Tuesday, June 22, 2010

Our Numbers Grew Daily

I was sitting in the park watching the pigeons on the line when a boy with an ice cream cone stopped to talk to me. “Hey mister,” he said, “You ever eat ice cream?” I replied that I did, that I ate it all the time and it was in fact my favorite food. “Sometimes,” I told him, “I went whole weeks eating nothing but the stuff.” “Yeah,” he said, “Well you’re not getting any of my ice cream, if that’s what you’re after.” “No, no,” I assured him, “I’ve got plenty of ice cream, enough to last me for the rest of my life.” He clutched the ice cream cone to his chest. “You’re weird, mister. My dad says to stay away from weirdos like you.” With that, he walked off, and I resumed my watching of the pigeons. They had this way of craning their necks up and into the sunlight, and I thought it seemed interesting, so I gave it a shot. It felt good, stretching like that, but then a woman with a baby carriage came along and gave me a dirty look, so I stopped and tried to look as apologetic as possible. Later, a balloon salesman came along. He had a metal cart and was holding a dozen balloons. “Nice balloons,” I said to him. And really, they were. They danced and floated in the afternoon sun and were a thousand perfect colors. “What did you say to me?” he asked. “Nothing, I just said you had some nice balloons.” The man walked over to me. “Now what in the hell is that supposed to mean?” He seemed genuinely angry. “Nothing, forget it. Today isn’t my day.” This really got him going. “Yeah,” he said, “You think you got it rough? You know hard it is selling balloons?
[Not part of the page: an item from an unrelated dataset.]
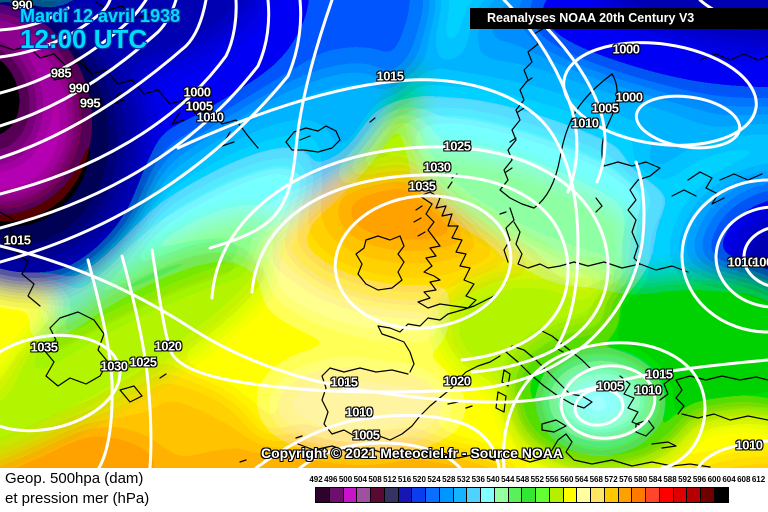  I want to click on scale-tick-label: 512, so click(390, 480). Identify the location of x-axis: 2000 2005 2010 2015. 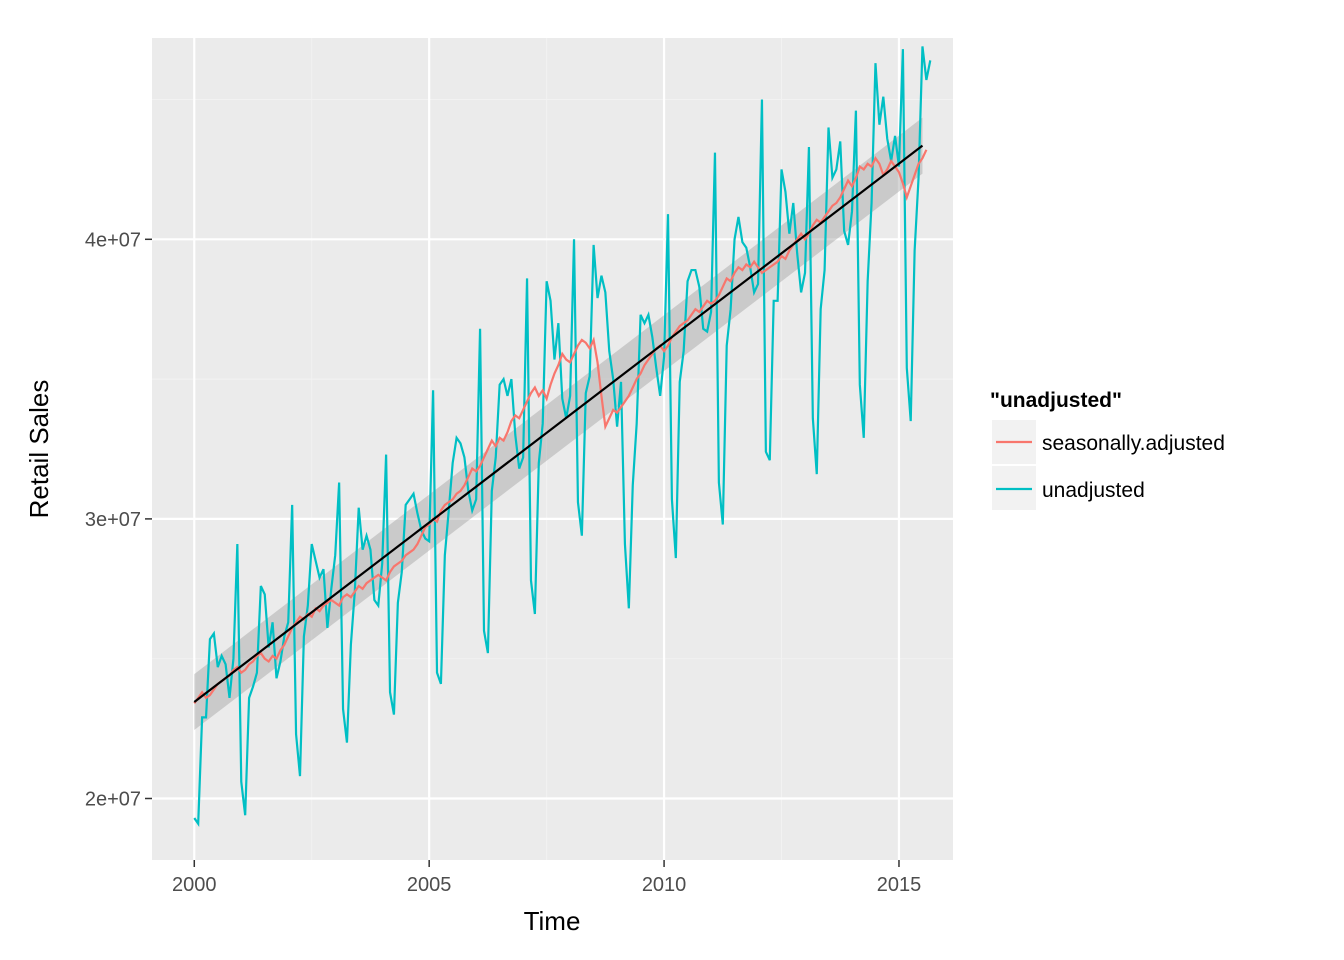
(546, 878).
You think I got time to just sit in the park all day?” “Listen,” I said, “I’m sure you’ve got it hard. I should be thankful for just being able to sit in the park. Good day.” “Oh,” he says, “So now you’re trying to get rid of me? No one’s ever got time for Sam. Everyone’s too important to talk to Sam. You people, you think you’re so high up, but really you’re lower than dirt.” With that he walked away, and I felt terrible. I felt like I was shrinking. The trees were as tall as skyscrapers, the bench was a giant wooden bus. Even the pigeons seemed like giants to me. People stopped in front of me, and before long a small crowd had gathered. “What’s that?” someone asked. “I think it’s a pile of dead leaves,” said someone else. “No, I think it’s a porcupine.” “No,” said a woman, “It’s just a shrunken person. They’re very common around here.”